Le processus judiciaire contre près de 400 membres présumés de la coalition rebelle du Front pour l’alternance et la concorde au Tchad (FACT) pour la mort, en avril 2021, du président du pays de l’époque, Idriss Déby, après qu’il ait été abattu alors qu’il se trouvait sur la ligne de front dans le nord du pays, a débuté lundi.
La Cour d’appel de N’Djamena a entamé le procès conformément à une loi adoptée en mars 2021 visant à créer un tribunal spécialisé dans le traitement des actes de terrorisme, a rapporté le portail d’information tchadien Alwihda.
Le bureau du procureur général du Tchad a fait valoir lors de l’audience que «le pays a été victime d’une attaque injuste du groupe rebelle» qui a entraîné «l’assassinat de nombreux citoyens tchadiens, dont le président de la République, le maréchal Idriss Déby».
«La justice est réunie aujourd’hui pour traiter cette affaire afin d’amener le Tchad vers l’État de droit», a-t-il déclaré dans son discours d’ouverture de l’affaire, dans lequel il a souligné le rôle de la police dans l’arrestation des suspects en vue du procès.
Les accusés, inculpés de terrorisme, de recrutement d’enfants soldats, d’atteinte à la sécurité de l’État et de meurtre, sont des membres présumés du FACT, une coalition rebelle qui a lancé une offensive militaire depuis ses bases en Libye en avril 2021.
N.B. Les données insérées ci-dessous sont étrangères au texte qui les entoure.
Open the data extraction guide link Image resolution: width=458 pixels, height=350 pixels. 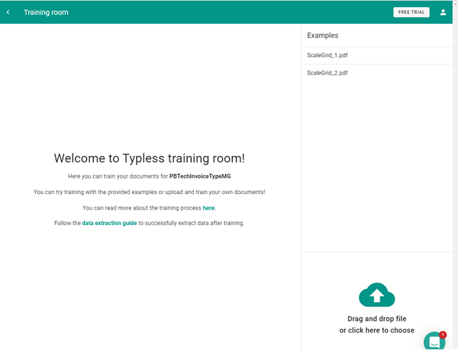[109, 223]
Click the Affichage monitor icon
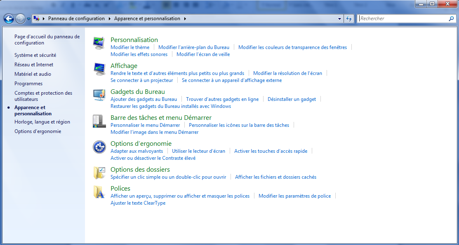The height and width of the screenshot is (245, 459). tap(99, 69)
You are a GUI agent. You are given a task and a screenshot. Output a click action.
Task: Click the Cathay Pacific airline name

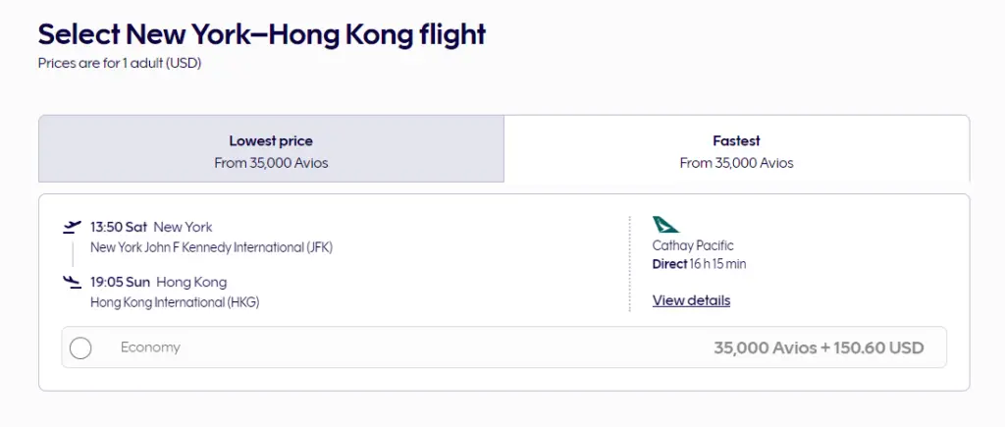(x=693, y=245)
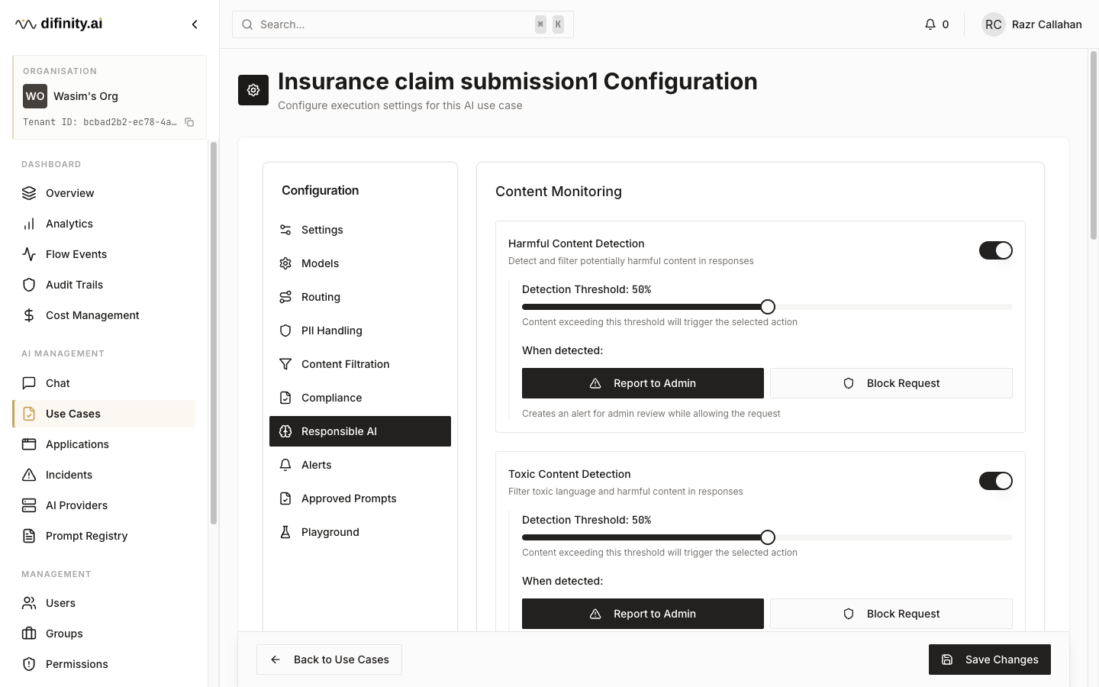1099x687 pixels.
Task: Focus the Search input field
Action: (403, 24)
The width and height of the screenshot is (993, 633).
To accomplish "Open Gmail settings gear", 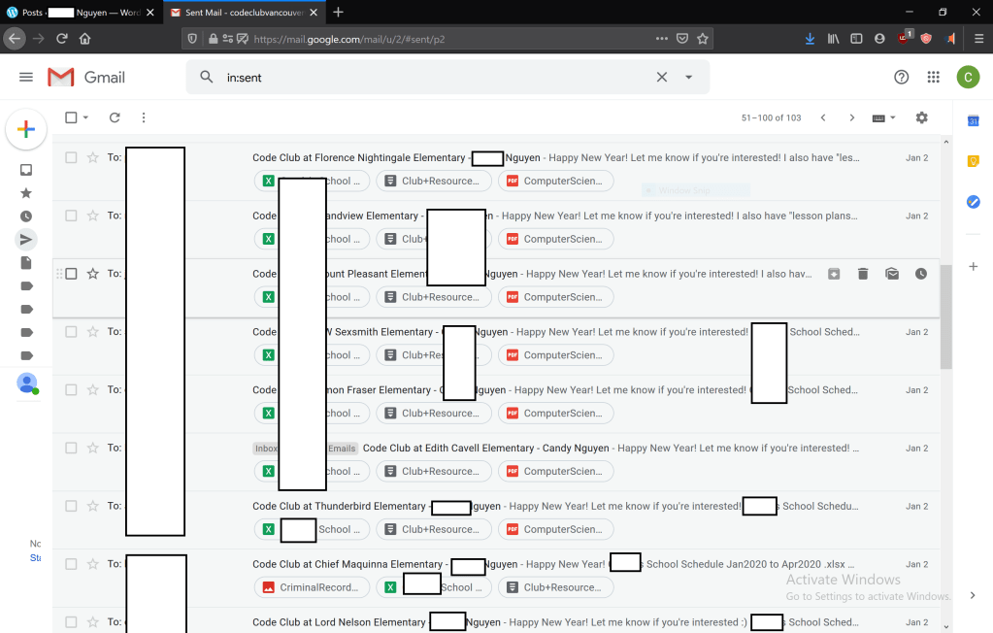I will pos(921,117).
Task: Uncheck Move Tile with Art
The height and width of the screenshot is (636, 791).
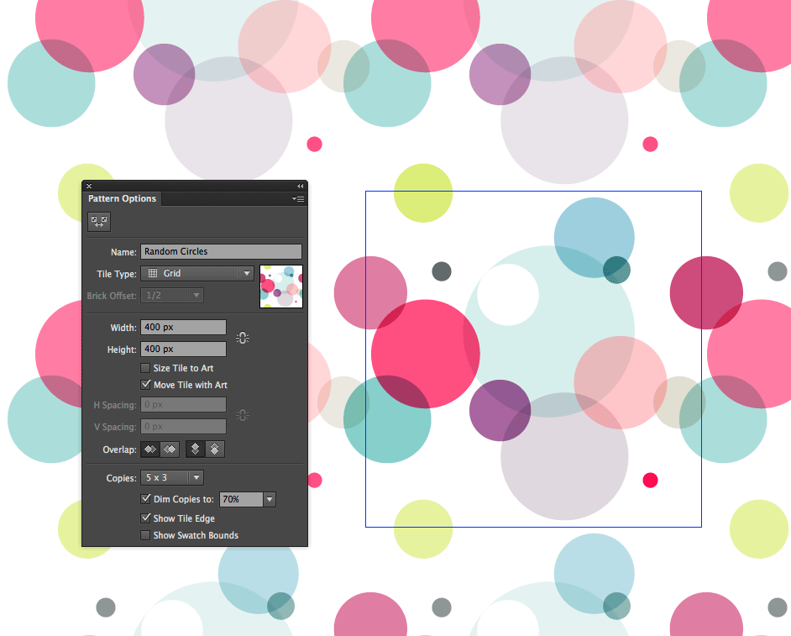Action: 146,385
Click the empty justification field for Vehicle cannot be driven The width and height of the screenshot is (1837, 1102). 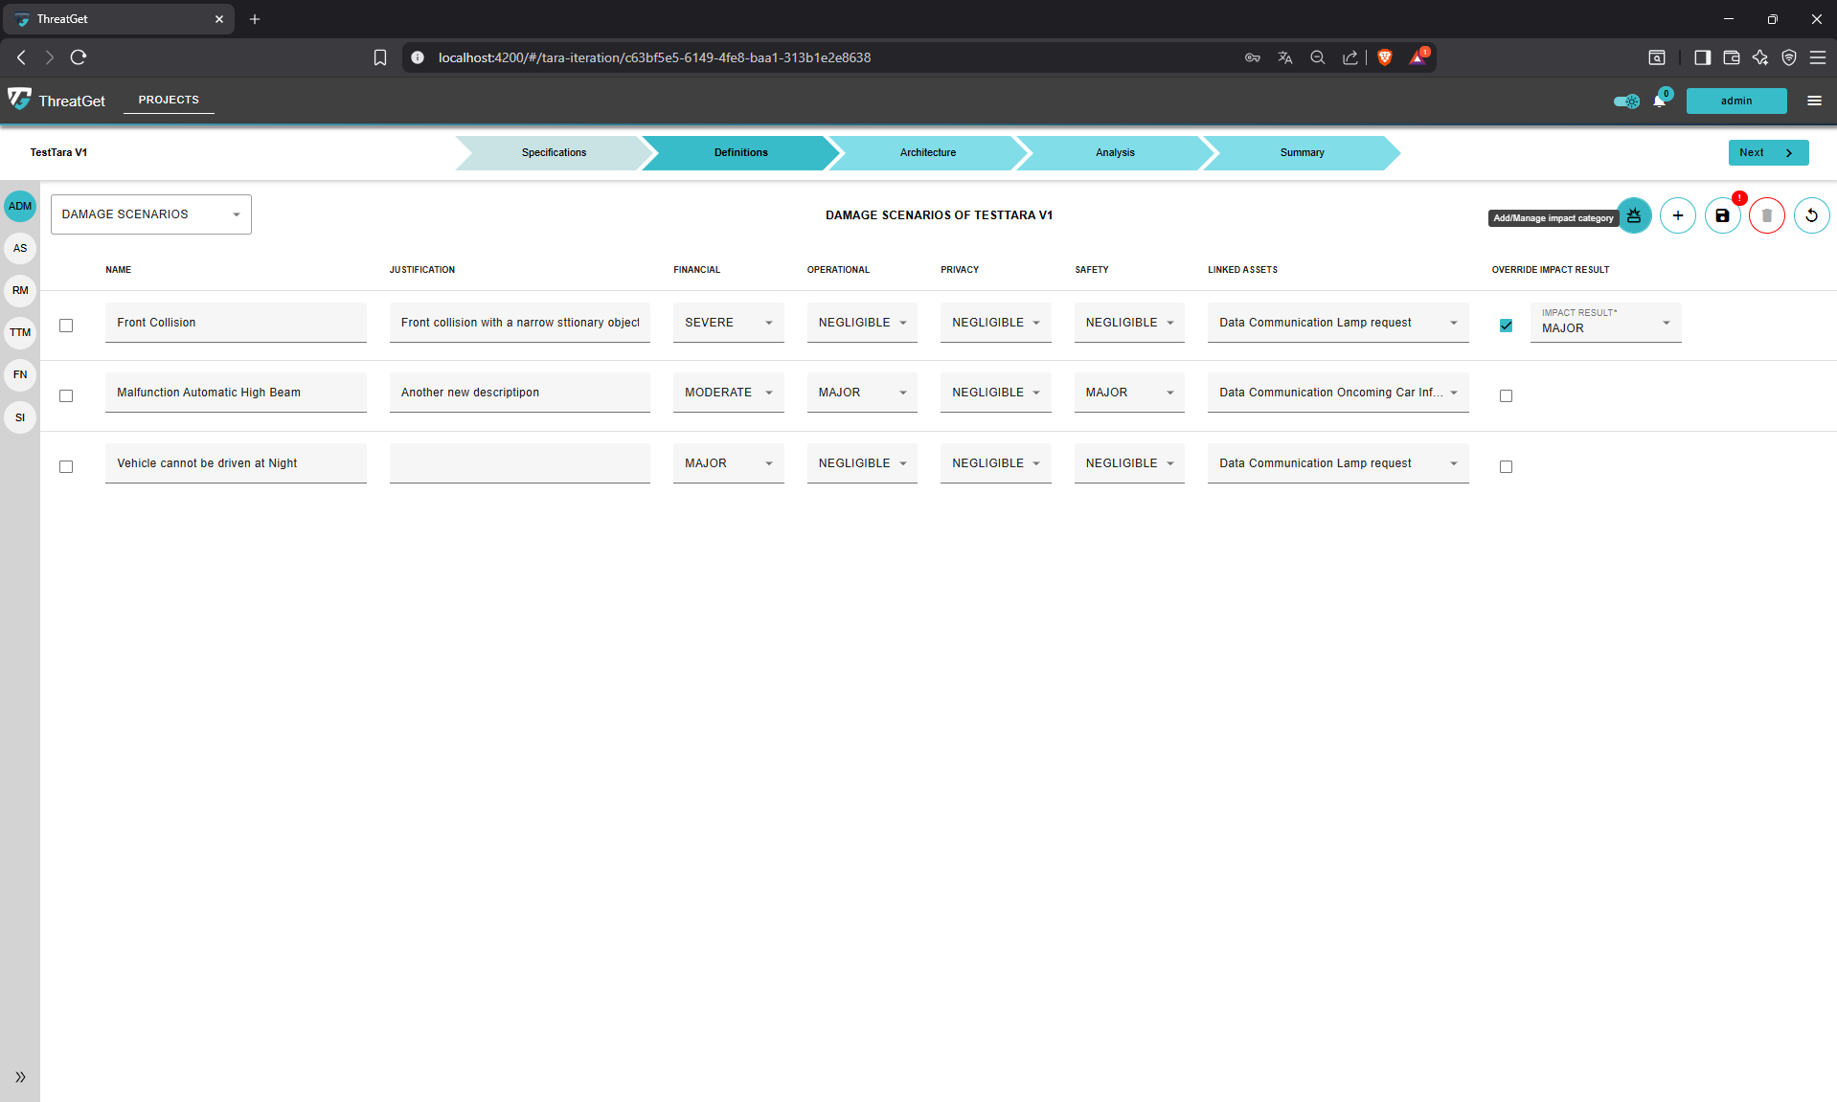click(519, 463)
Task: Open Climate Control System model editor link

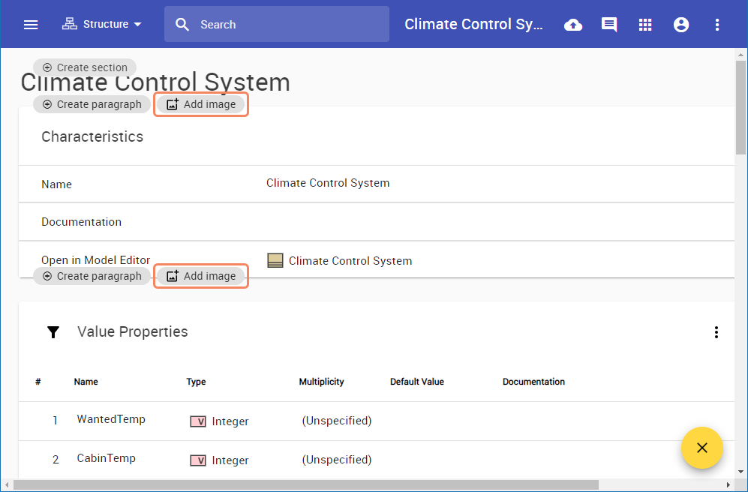Action: pyautogui.click(x=350, y=261)

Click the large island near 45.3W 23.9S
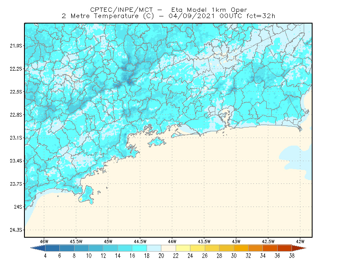87,195
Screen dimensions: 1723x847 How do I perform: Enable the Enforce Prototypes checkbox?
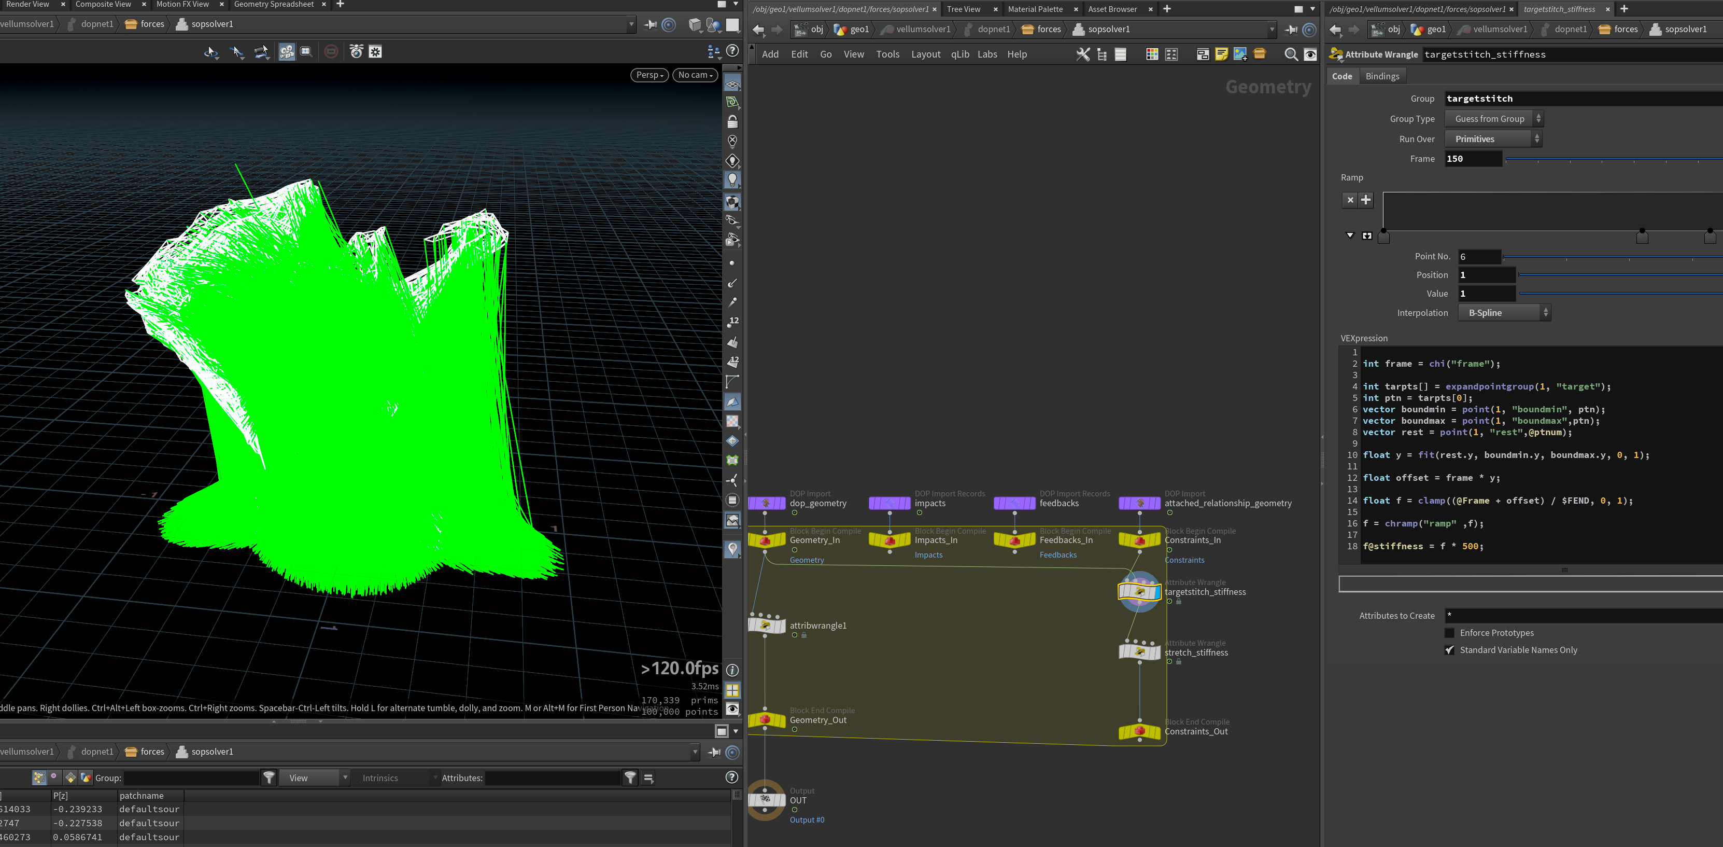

La mort de Déby a conduit son fils, Mahamat Idriss Déby, à prendre en charge le pays à la tête d’une junte militaire. Quelques jours avant sa mort sur le front, la commission électorale avait confirmé la victoire de Déby aux élections du 11 avril 2021.
Déby, arrivé au pouvoir en 1990 lors d’un coup d’État contre le dictateur Hissène Habré, a depuis remporté toutes les élections et modifié deux fois la Constitution pour lui permettre de continuer à se présenter aux élections, dont une en 2005 pour mettre fin à la limite de deux mandats, qui a été réimposée en 2018 sans l’affecter.
Il était également considéré comme un joueur clé sur l’échiquier africain, un allié crucial dans la lutte contre les djihadistes au Sahel, ce qui lui a permis de tisser des alliances avec les pays occidentaux qui lui ont apporté le soutien et les financements indispensables pour rester au pouvoir.